> [The exercise]:
Print the items verbatim, from their first line through the line containing "coord(1486,604)". Include both of these lines.

> [Available data]:
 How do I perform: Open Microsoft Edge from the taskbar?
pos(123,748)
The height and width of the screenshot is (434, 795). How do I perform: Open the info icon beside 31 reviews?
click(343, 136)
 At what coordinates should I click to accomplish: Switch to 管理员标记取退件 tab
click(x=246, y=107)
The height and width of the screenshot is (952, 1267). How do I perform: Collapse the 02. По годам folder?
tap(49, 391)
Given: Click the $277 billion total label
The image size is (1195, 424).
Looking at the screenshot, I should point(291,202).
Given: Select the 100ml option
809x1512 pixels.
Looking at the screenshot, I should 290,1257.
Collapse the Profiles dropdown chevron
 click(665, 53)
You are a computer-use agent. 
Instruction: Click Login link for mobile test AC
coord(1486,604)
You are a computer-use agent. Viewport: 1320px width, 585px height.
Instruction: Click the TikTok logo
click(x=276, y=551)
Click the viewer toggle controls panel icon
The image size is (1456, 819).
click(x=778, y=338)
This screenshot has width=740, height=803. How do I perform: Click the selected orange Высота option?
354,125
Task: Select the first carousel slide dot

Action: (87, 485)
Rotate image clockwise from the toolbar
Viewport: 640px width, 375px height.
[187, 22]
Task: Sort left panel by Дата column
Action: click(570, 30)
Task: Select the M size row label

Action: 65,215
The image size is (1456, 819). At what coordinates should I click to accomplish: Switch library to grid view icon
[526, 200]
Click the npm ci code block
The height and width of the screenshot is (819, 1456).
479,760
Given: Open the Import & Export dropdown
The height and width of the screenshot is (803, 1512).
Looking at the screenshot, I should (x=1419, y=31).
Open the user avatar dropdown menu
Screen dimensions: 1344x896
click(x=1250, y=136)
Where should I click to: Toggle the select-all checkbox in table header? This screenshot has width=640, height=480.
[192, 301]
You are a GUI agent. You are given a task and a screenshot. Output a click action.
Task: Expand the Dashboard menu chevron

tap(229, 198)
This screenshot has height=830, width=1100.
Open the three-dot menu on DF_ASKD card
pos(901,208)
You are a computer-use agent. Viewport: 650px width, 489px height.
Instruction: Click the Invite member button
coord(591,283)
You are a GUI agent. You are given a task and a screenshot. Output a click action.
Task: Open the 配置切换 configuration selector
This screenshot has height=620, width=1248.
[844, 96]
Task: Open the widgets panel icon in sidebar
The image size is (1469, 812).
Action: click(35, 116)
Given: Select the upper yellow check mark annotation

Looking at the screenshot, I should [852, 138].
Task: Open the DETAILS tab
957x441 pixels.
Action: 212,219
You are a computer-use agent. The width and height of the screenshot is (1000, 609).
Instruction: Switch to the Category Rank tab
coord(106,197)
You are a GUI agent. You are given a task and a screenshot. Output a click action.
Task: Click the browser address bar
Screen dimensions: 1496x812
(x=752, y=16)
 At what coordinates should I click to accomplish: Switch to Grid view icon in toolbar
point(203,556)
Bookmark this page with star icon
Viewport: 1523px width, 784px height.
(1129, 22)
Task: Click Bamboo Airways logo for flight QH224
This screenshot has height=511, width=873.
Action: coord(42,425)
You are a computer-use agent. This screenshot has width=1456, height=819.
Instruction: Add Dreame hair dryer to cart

> [Answer below]:
 How do I perform: Open Microsoft Edge from the taskbar?
pos(123,748)
The height and width of the screenshot is (434, 795). How do I perform: Open the info icon beside 31 reviews?
click(343, 136)
 At what coordinates should I click to accomplish: Switch to 管理员标记取退件 tab
click(x=246, y=107)
The height and width of the screenshot is (952, 1267). How do I perform: Collapse the 02. По годам folder?
tap(49, 391)
Given: Click the $277 billion total label
The image size is (1195, 424).
Looking at the screenshot, I should point(291,202).
Given: Select the 100ml option
809x1512 pixels.
Looking at the screenshot, I should 290,1257.
Collapse the Profiles dropdown chevron
 click(665, 53)
You are a computer-use agent. 
Instruction: Click Login link for mobile test AC
coord(1486,604)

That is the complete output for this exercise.